Records for the task:

------------------------------------------------------------

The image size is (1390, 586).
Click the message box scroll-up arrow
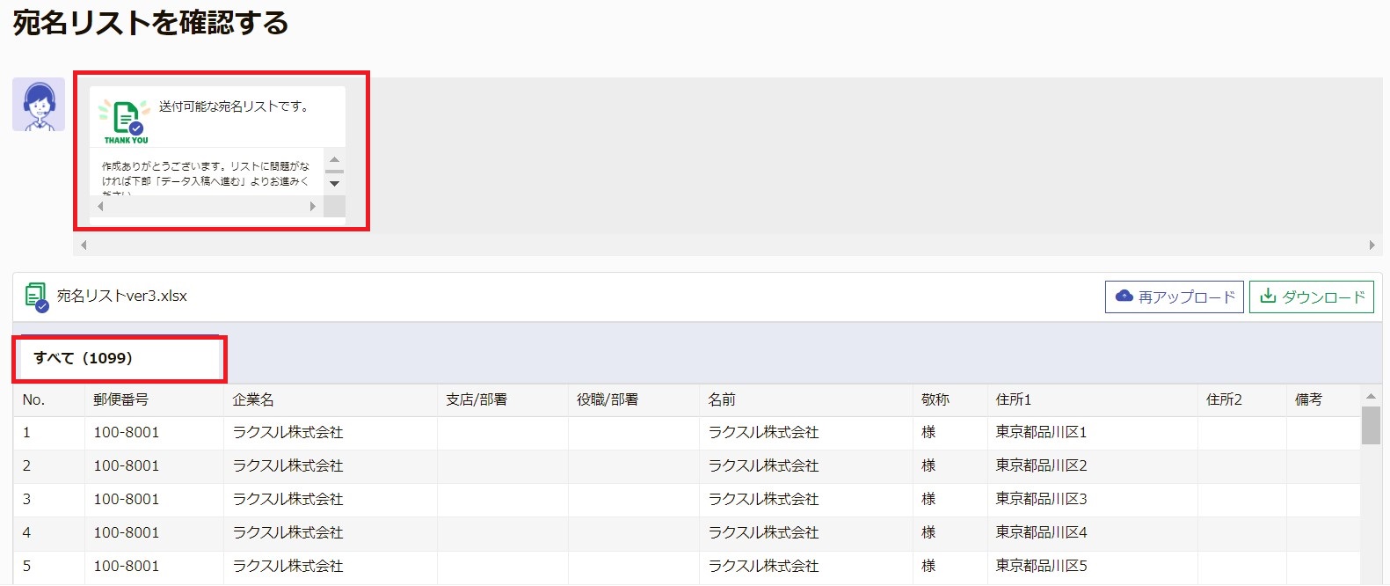tap(334, 159)
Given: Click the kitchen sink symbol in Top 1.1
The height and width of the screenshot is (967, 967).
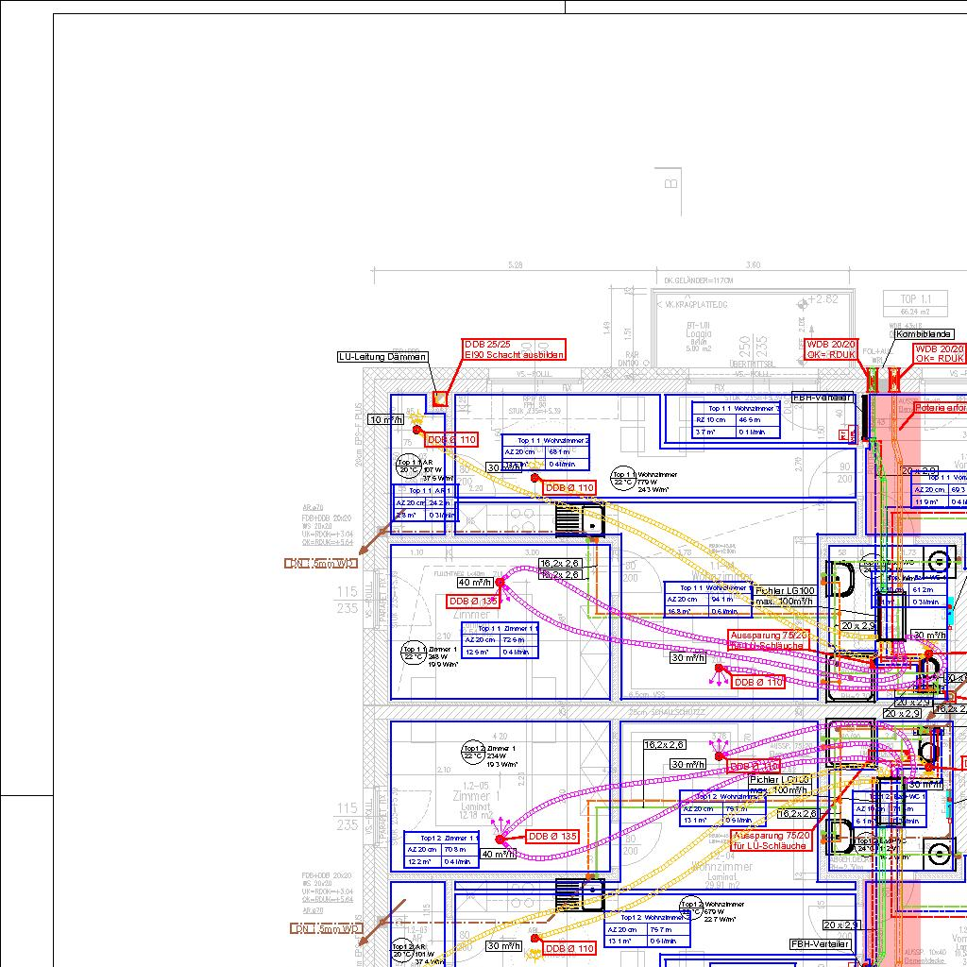Looking at the screenshot, I should (580, 519).
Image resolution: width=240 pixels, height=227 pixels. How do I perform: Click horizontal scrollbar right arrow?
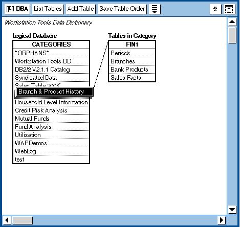click(222, 220)
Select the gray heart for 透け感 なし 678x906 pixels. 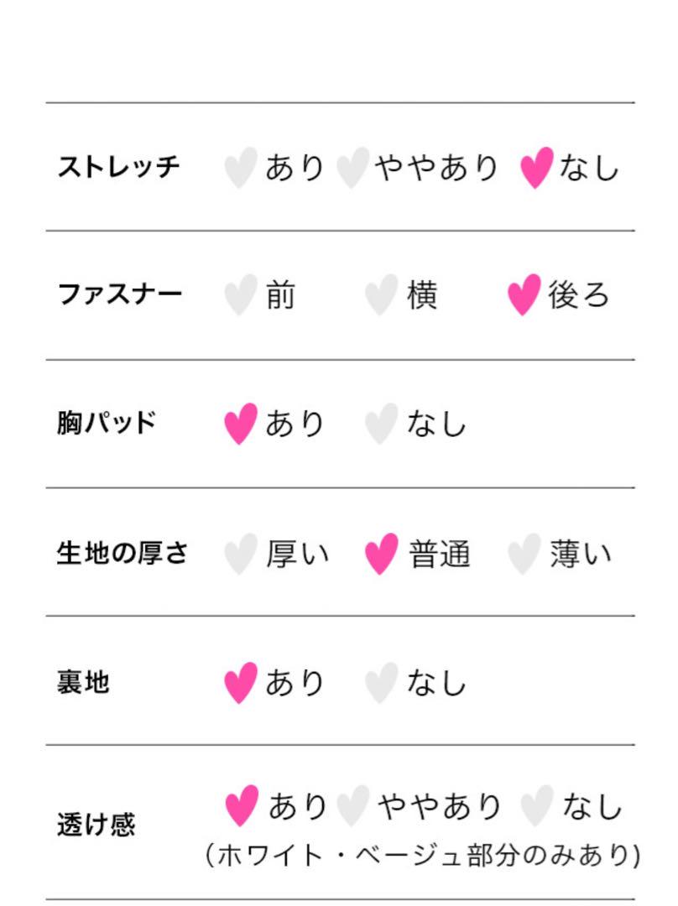536,805
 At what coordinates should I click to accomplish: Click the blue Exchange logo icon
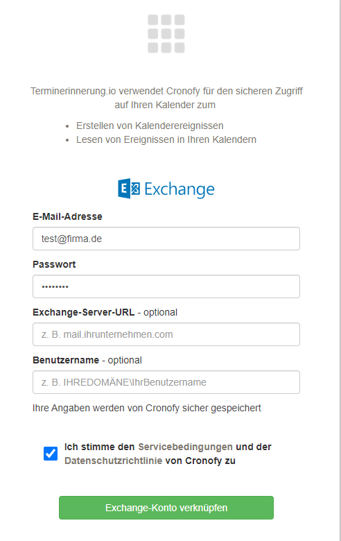tap(129, 189)
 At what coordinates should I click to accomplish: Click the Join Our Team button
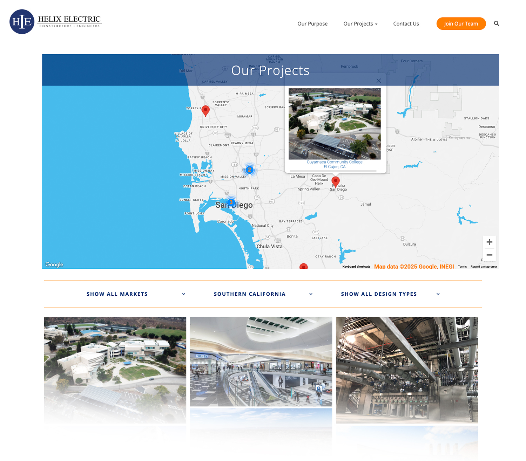(461, 24)
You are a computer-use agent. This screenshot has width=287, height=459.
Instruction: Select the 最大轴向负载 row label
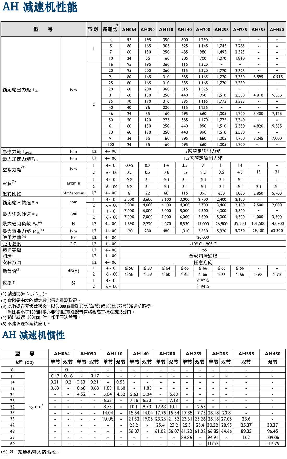coord(17,224)
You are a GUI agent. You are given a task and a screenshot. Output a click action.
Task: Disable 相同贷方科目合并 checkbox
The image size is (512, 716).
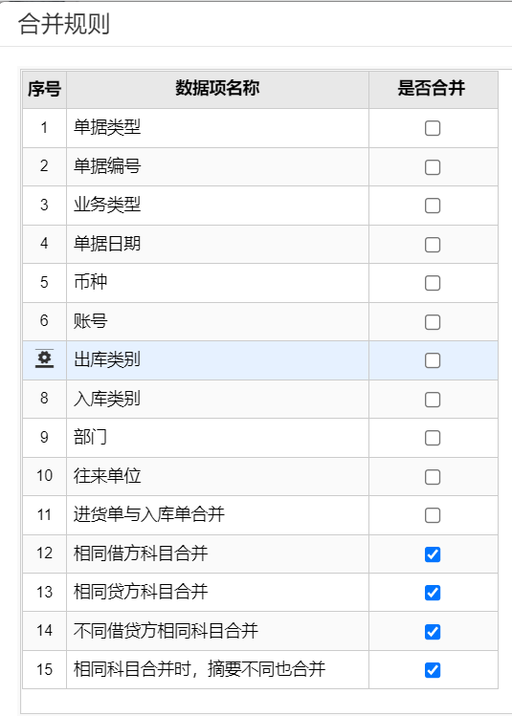(433, 593)
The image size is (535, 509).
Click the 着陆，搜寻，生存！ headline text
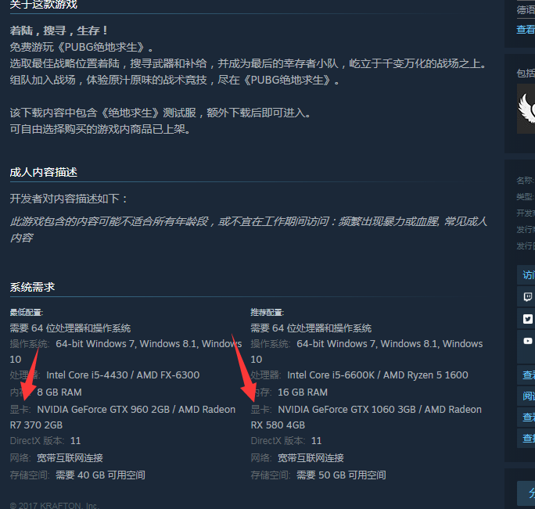pos(59,30)
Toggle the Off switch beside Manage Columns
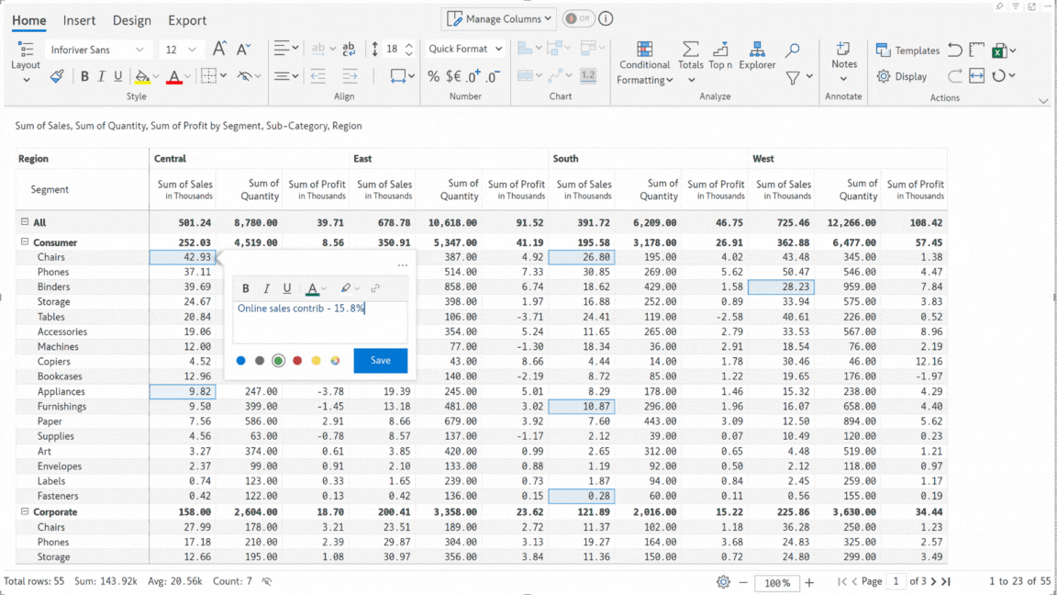 (x=578, y=18)
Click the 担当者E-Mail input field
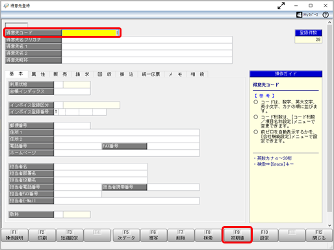The height and width of the screenshot is (250, 334). [127, 201]
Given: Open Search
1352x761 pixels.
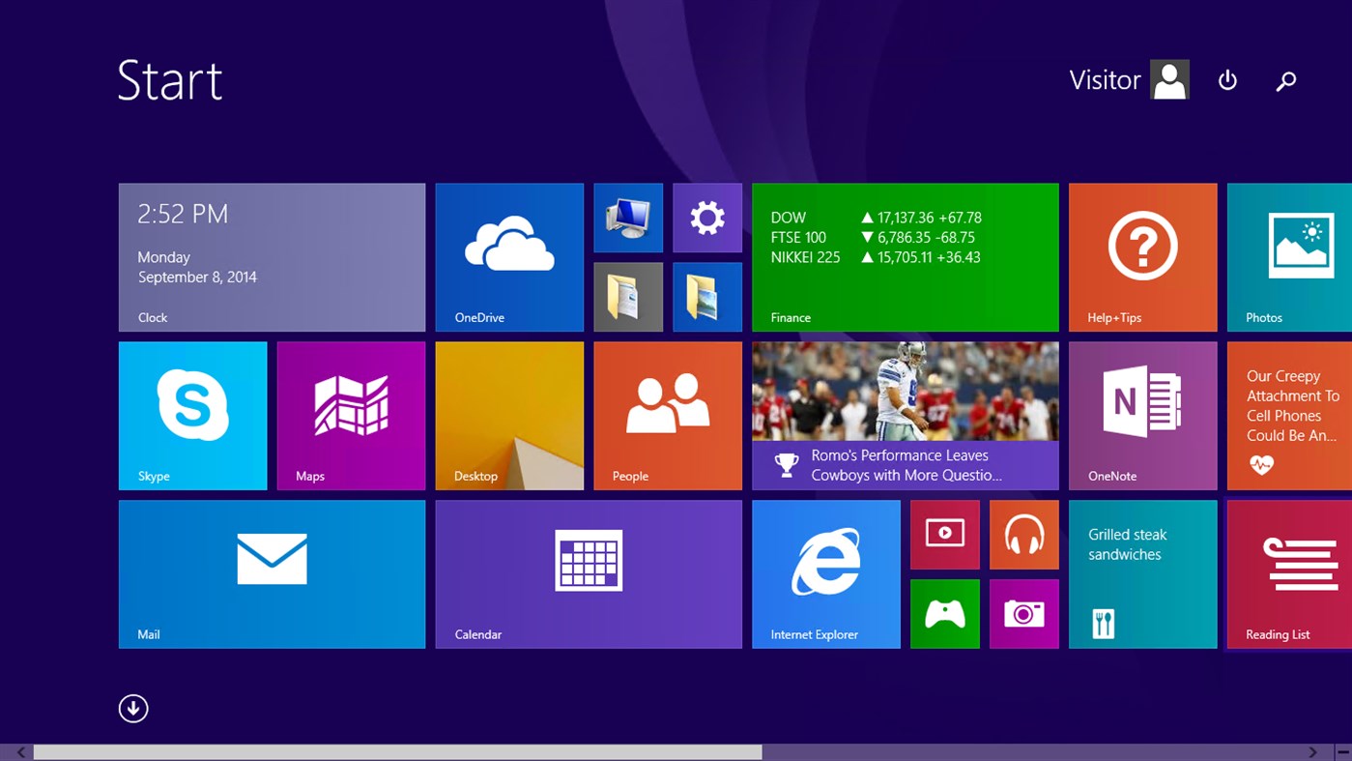Looking at the screenshot, I should [1285, 80].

------------------------------------------------------------

Task instructions: Your answer should be the lines above from the one that contains "You are a GUI" through the last, set down exactly, with the pictures removed.

Output of the exercise:
You are a GUI agent. You are given a task and a screenshot. Output a click action.
Task: Disable 相同贷方科目合并 checkbox
The image size is (512, 716).
(433, 593)
The image size is (535, 509).
Click the 着陆，搜寻，生存！ headline text
pos(59,30)
Toggle the Off switch beside Manage Columns
 (x=578, y=18)
Click the 担当者E-Mail input field
The height and width of the screenshot is (250, 334). [127, 201]
Given: Open Search
1352x761 pixels.
Looking at the screenshot, I should [1285, 80].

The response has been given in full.